Antonio Gramsci warns about the perils of this. He says, "When the old refuses to die, and the new is struggling to be born, monsters appear.”

I have continued to communicate my sense of having been impressed by how Dr Max Price responded to the protests in UCT and allowed the new to be born. I am fully aware that some UCT students may say he did not do enough. However, Vice-Chancellors across the country are generally hostile to student activism. Lesiba Seshoka in one article last year labelled them as ‘charlatans’. Insofar as the championing of academic freedom and robust engagement within the parameters of their institutions; indeed many are charlatans. They speak left and walk right. Price broke with this convention a great deal.

UCT students should be glad that the likes of Haffajee are not the incumbent VC in their University. Because they would not have measured up to the commitment that Price led his Executive to undertake. He put it this way, “It has been important for us to hear all voices, as uncomfortable as it may get, and to approach these discussions with open minds, in order for us to learn.”

Because of this, students’ concerns, demands, frustrations, visions and suggestions did not fall on deaf ears.

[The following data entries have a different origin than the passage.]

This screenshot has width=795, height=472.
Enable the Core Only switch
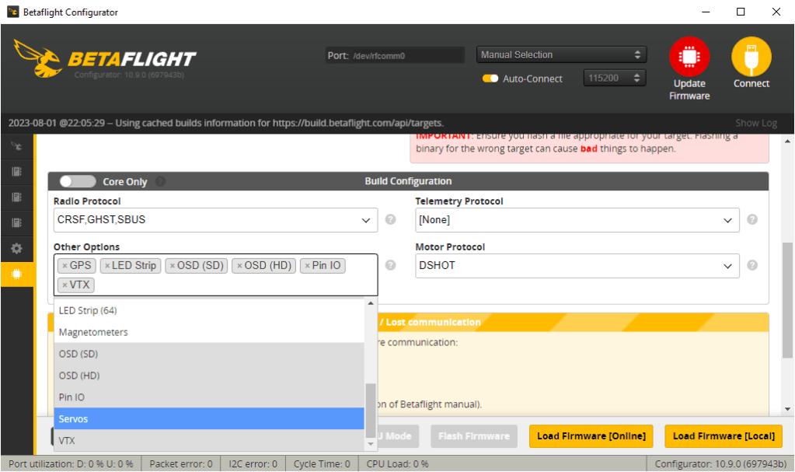click(x=77, y=181)
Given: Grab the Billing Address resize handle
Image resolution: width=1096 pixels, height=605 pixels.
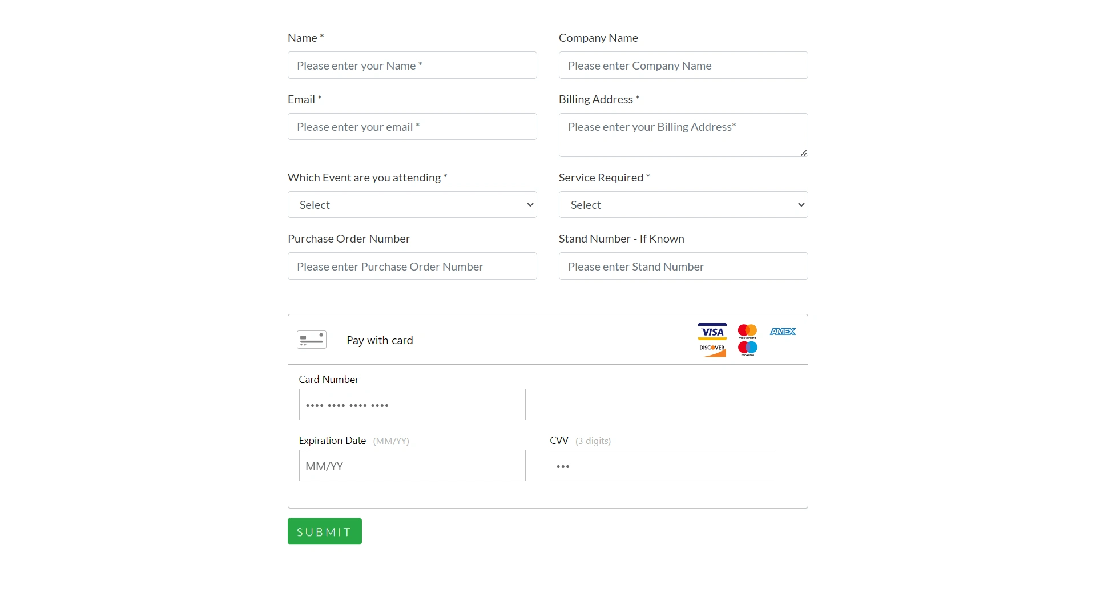Looking at the screenshot, I should click(x=804, y=152).
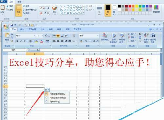Click the Paint 编辑颜色 button
Screen dimensions: 164x120
click(156, 9)
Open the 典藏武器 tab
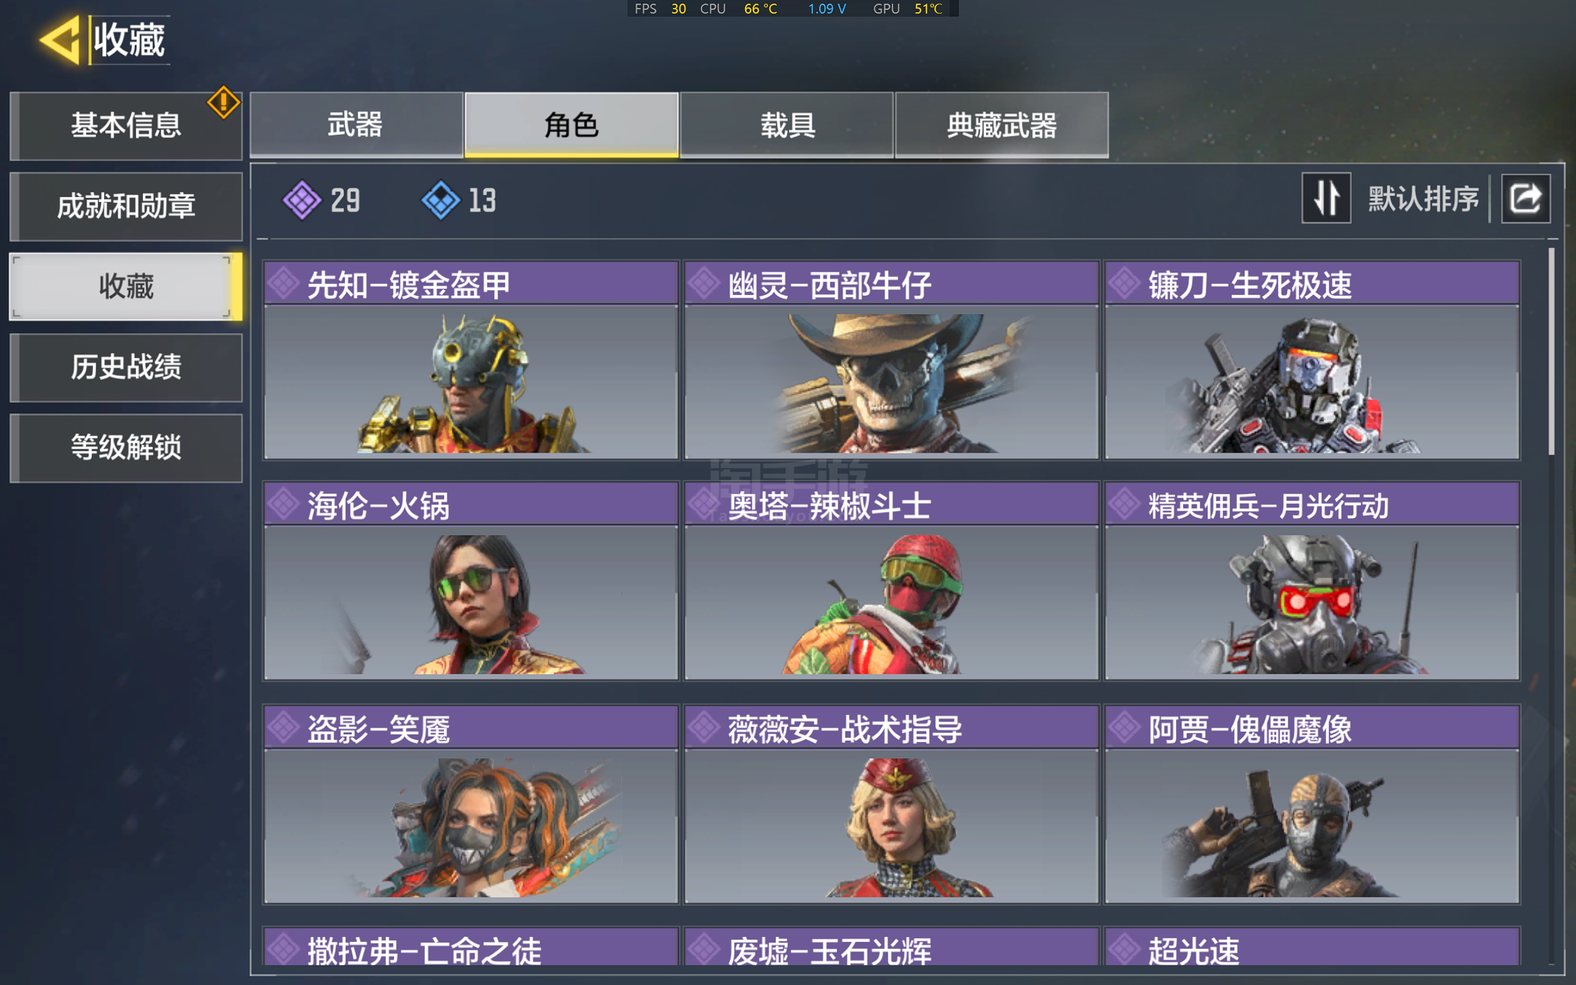Screen dimensions: 1576x985 point(1002,124)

As a result, a series of changes are going to happen in UCT. These range from curriculum review committees that will include students to a revision of the promotions policy ahead of the next round of promotions. These include the Transformation Services Office being reviewed and overhauled; admissions policies will be back on the table again. A lot is happening whilst others live in ignorance. Life has been disrupted and accelerated towards the attainment of transformation.

Haffajee’s simplistic infantile concluding claim is laughable but tragic. She says. “I see a generation saying it is enslaved in a system of white supremacy – I feel I live in another world in one country; my freedom is precious and I would yield to nobody…. I imagine no white supremacy because freedom means I don’t have to countenance it any longer. And if found, you can today, kick it away like a cowboy boots away a piece of tumbleweed in a Western.”

If all black people took this attitude, the structural embeddedness of white supremacy would be felt by generations to come with little chance of escaping it. White supremacy does not only talk to the visible markers of black people’s negative displacement in positions of power within corporate South Africa. White supremacy also finds itself through subliminal racism, the normativity attached to knowledge production of Western scholars and local white scholars, mainly attributed to men with women’s scholarship suppressed. This white supremacy is identifiable in how African Universities are being universalised using Western standards through global rankings that decontextualise the work of African Universities. The average white household has five times the income of an average black household. In a world whereby money talks; white supremacy is bred by this economic deprivation of black people.

These things cannot just be kicked away ‘like a cowboy boots away a piece of tumbleweed in a Western’. If they could, all black people would be singing Uhuru. There is agency and urgency needed in how they are confronted. There is a need for concerted effort to lead resilient movements against the arrogance of anti-transformative forces that refuse to repent for the past injustices. The new is being born and the old like Haffajee must allow this, lest they breed monsters.